Contrapeso En defensa de la libertad y el sentido común
Un Pato, Cuatro Picos
Eduardo García Gaspar
25 julio 2011
Sección: EDUCACION, Sección: Una Segunda Opinión
Catalogado en:


La persona hablaba de visitas extraterrestres a la tierra.

En tiempos inmemoriales habían visitado el planeta y dejado evidencia como las pirámides de Egipto y una imagen curiosa en las ruinas mayas, de una figura que parece un astronauta actual.

Creía en lo que decía.

No tengo problema con esas creencias y resultan un tema curioso en las conversaciones, como leer un libro de ciencia ficción.

Pero con lo que tengo problemas es con la manera con la que suele ser defendido eso de las visitas extraterrestres hace miles de años.

Decía esta persona que no había evidencia alguna que demostrara que esas visitas no se habían realizado. Ya que ningún científico había logrado probar que los extraterrestres no habían estado en la tierra y realizado algunas construcciones, tenía que ser verdad.

No necesariamente.

Recuerdo haber leído una crítica un tanto sarcástica de esta manera de razonar. Si alguien sostiene que hay un plato de porcelana flotando en algún lugar del universo, no puede alegar que el no poder probar que eso es falso, demuestra que es cierto lo del plato flotante.
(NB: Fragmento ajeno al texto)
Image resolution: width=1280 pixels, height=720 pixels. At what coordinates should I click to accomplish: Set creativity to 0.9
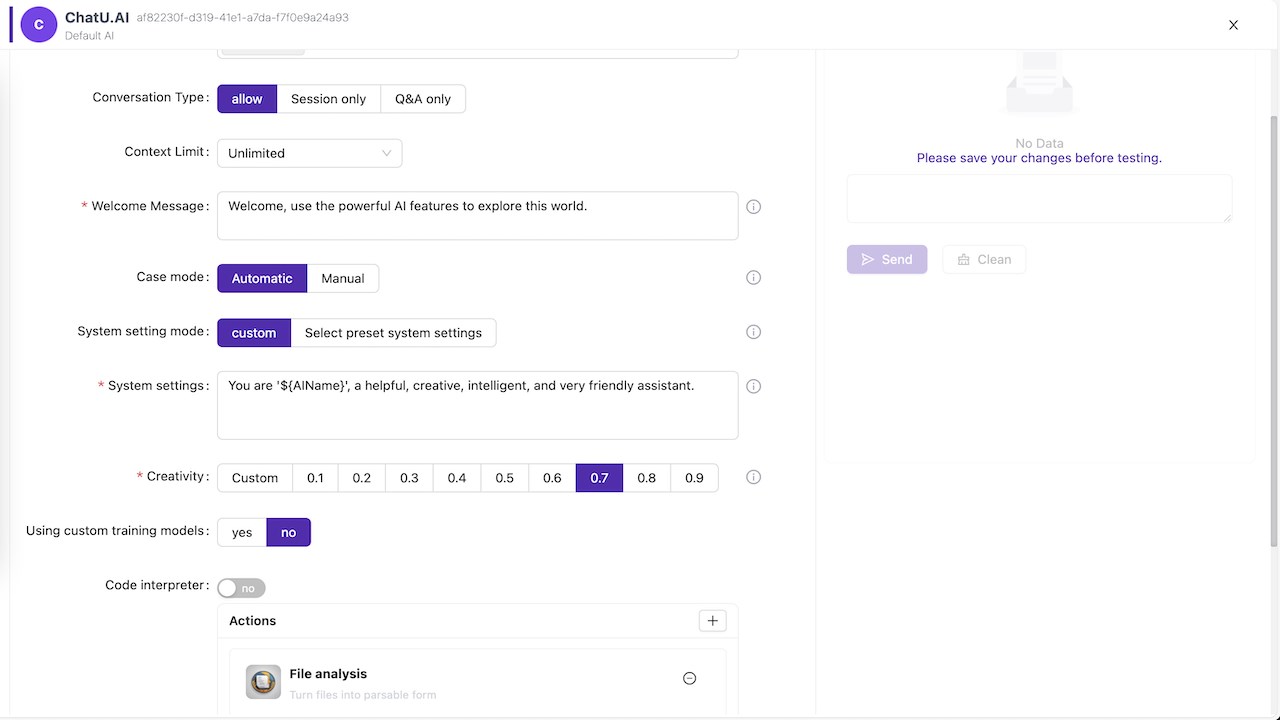[694, 478]
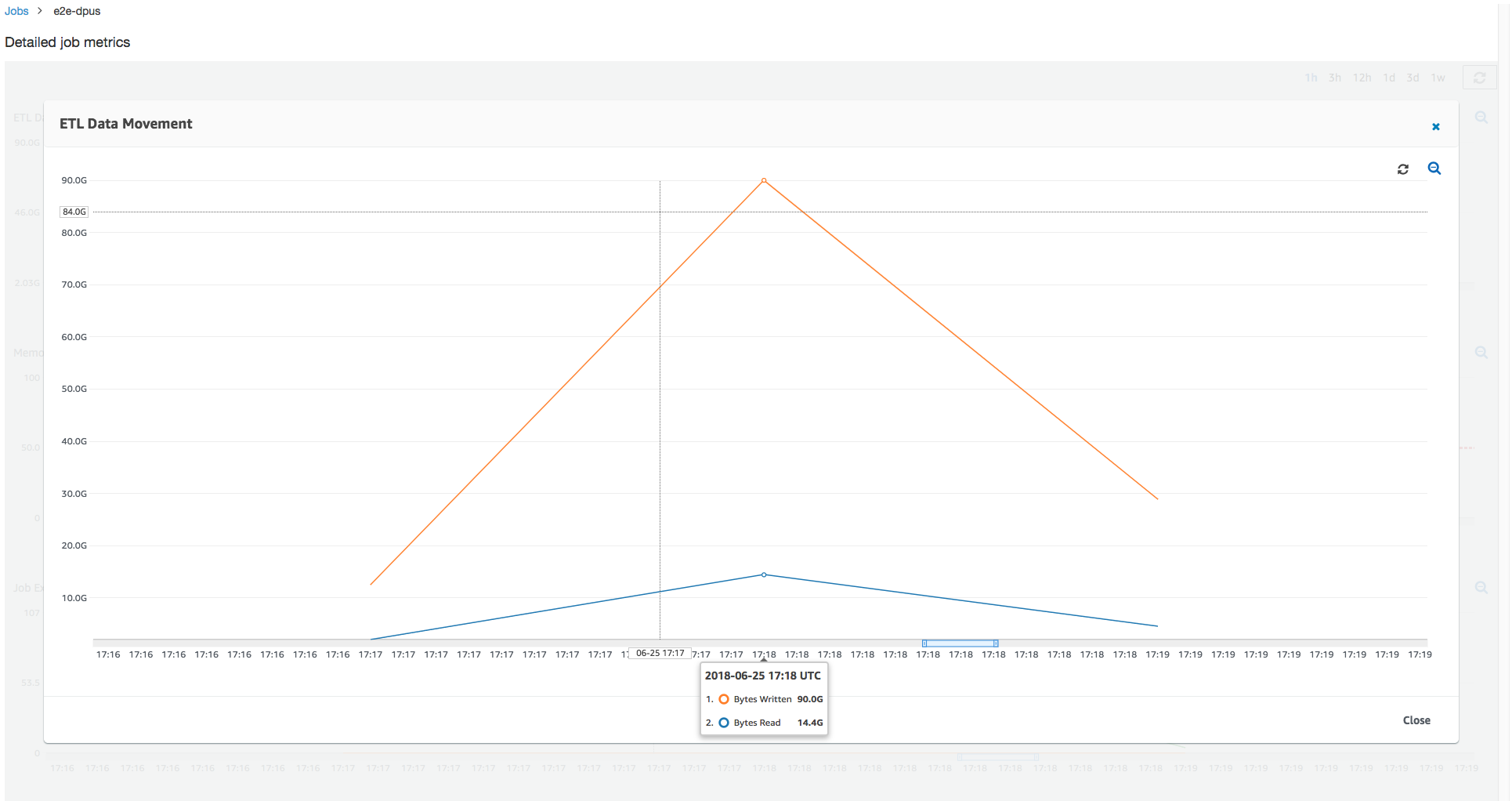Switch to the 3h time range
Image resolution: width=1512 pixels, height=801 pixels.
click(1334, 78)
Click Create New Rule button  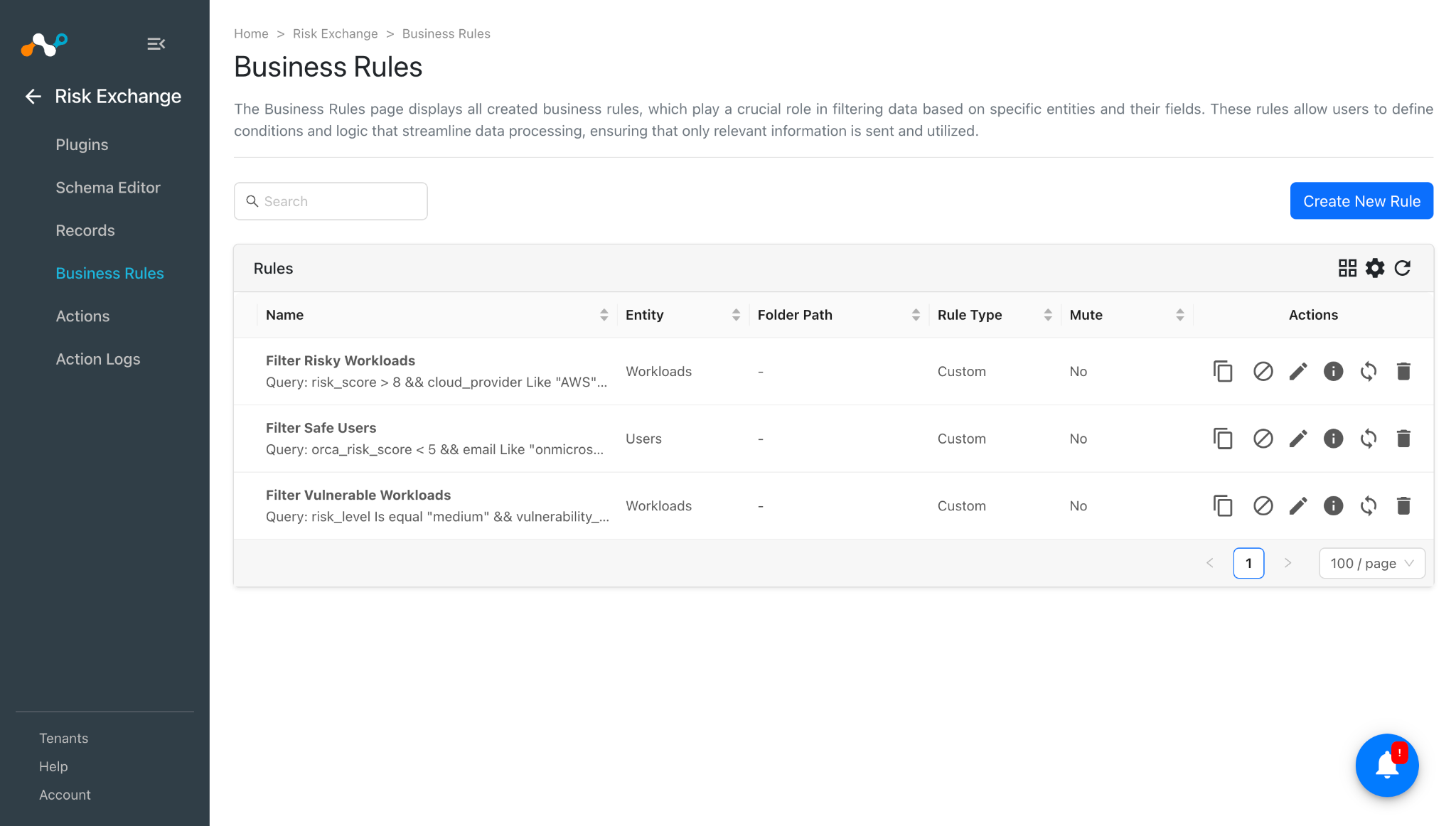(x=1361, y=201)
Esto tiene un nombre elegante.

Se llama argumentum ad ignorantiam (usar palabras en latín da cierta altura a la columna).

Es decir, una especie de argumentación que se cimienta en la realidad del desconocimiento. En el caso de esa persona, ella cree poder demostrar su opinión diciendo que no se sabe que haya sido demostrada falsa y, por tanto, es verdadera.

De esta manera, podría usted sostener que existe un pato que tiene cuatro picos. Nunca nadie ha demostrado que no existe. Es por tanto cierto, ese pato debe existir.

La situación tiene aplicaciones más reales, como la que afirma que nunca nadie ha demostrado que usted no ha sido infiel con su cónyuge y que por eso, definitivamente lo es.

Cuando estas cosas se explican suele suceder que las personas reaccionan diciendo que es obvio, que nadie caería en esa trampa. Y sin embargo, se cae, como mi amigo el de los extraterrestres que es muy dado a la teoría de los complots, los que demuestra diciendo que existen porque nadie ha ha oído de ellos ni probado que no existen.

Esto sucede en la vieja discusión religiosa sobre la existencia de Dios. Quien defiende su existencia puede hacerlo diciendo que nunca nadie ha probado su inexistencia y, por lo tanto, existe.

Es el mismo error, pero al revés, del que dice que no existe porque nunca nadie ha probado su existencia.

Ninguna de esas dos maneras de hablar sobre Dios es atinada. Debe admitirse que cabe la posibilidad de probarla o de lo contrario, que no exista evidencia en un sentido o el otro, no tiene nada que ver con la realidad. Es obvio que debe acudirse a otras maneras de probar su existencia o inexistencia. Esta no es la adecuada.

Volvamos al caso del marido infiel, o mejor dicho, supuestamente infiel.

Si no existe evidencia alguna de que haya sido siempre fiel, eso no es prueba de que haya sido infiel a su mujer. Y lo opuesto, la evidencia de que no haya sido infiel no demuestra que siempre haya sido fiel.

Si no hay evidencias en un sentido o el otro, no puede emitirse un juicio sobre su fidelidad y el principio que se aplica es el de ser inocente: la inocencia no necesita ser demostrada, es la culpabilidad la que debe probarse (un principio natural que no se reconoce en la justicia mexicana práctica).

La corrupción de un gobernante es un caso típico para este tipo de argumentaciones. Sin pruebas innegables es imposible probar que es corrupto, aunque lo sea. El hecho de que sea un gobernante no permite concluir que sea corrupto de manera absoluta.

Pero quedan caminos alternos, los de consistencia entre, por ejemplo, sus posesiones y su ingreso. Una discrepancia notable entre ellas, lo haría en extremo sospechoso y el juicio se encaminaría a probar el origen de su fortuna.

Una aplicación de esto se da en los deportes. Recuerdo un caso en el que un gol fue anulado por fuera de lugar, lo que la repetición de la jugada indicó como claramente falso. Era una jugada legítima.

Y alguna gente arguyó que el árbitro había recibido dinero por hacer eso: ya que no podía probarse que no lo recibiría, debía ser cierto.

No necesariamente. Había otra explicación, la ineptitud del árbitro, la que sí podía demostrarse en el video.